Thursday, February 4, 2010

Rebel Rebel

I clearly remember the first time I fully considered my mortality, my death. My eighth grade math teacher walked by my desk to see if I needed help with a worksheet, but when she looked at me and said "is everything alright?", she wasn't talking about arithmetic. I was either twelve or thirteen. Because of this, I would brush off the suggestion that teenagers think they're invincible, that they'll live forever. Maybe I didn't calculate risk as an adult would, but I certainly felt the full weight of my mortality.

This all sounds grave to me now, overly-dramatic, but those are also apt descriptions for most of my adolescence. And it's not as though I became obsessed with death as a figure or concept, earnestly drawing skulls and macabre scenes, nor with my own death in the way that some people fantasize about their funerals. I just remember thinking: this isn't permanent, and eventually all that I know and am will cease to exist for me.

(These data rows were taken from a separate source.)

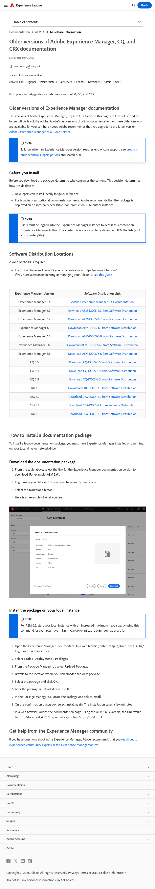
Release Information (30, 75)
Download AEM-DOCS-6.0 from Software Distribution (102, 336)
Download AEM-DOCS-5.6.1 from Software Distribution (102, 345)
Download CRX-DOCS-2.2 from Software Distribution (102, 397)
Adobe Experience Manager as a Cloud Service (40, 132)
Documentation (19, 32)
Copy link (35, 66)
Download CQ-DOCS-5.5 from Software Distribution (102, 362)
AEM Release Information (63, 32)
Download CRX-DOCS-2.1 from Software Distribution (102, 405)
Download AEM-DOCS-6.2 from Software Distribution (102, 319)
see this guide (103, 275)
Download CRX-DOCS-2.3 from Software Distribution (102, 388)
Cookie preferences (111, 873)
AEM (38, 32)
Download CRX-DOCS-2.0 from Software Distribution (102, 414)
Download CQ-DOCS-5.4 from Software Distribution (102, 371)
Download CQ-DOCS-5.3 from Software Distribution (102, 379)
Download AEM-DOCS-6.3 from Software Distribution (102, 311)
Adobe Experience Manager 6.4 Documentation (102, 302)
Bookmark (19, 66)
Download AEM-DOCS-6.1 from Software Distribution (102, 328)
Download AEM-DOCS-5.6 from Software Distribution (102, 354)
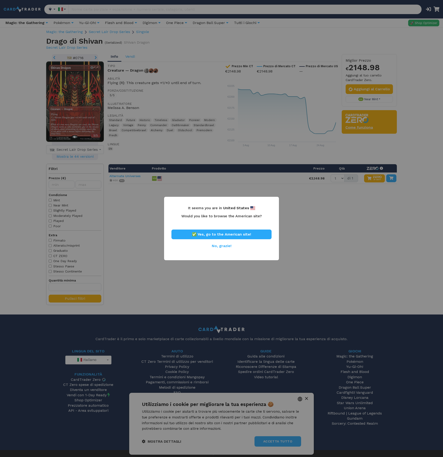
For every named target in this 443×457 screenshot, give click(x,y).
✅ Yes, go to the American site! (221, 234)
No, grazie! (221, 246)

It's silly to assume that I was alone in this realization. And now it seems a natural and crucial part of developing a sense of self, a period in a process that psychologists have probably laid out neatly. But those models of individual development always seemed like challenges to me. As though psychologists dared me to defy their predictions, like the freshmen orientation at college when they tell you to look to your right and left because only a certain percentage of you will graduate. When you say, "Not me, but I bet this homely-looking dude next to me won't make it."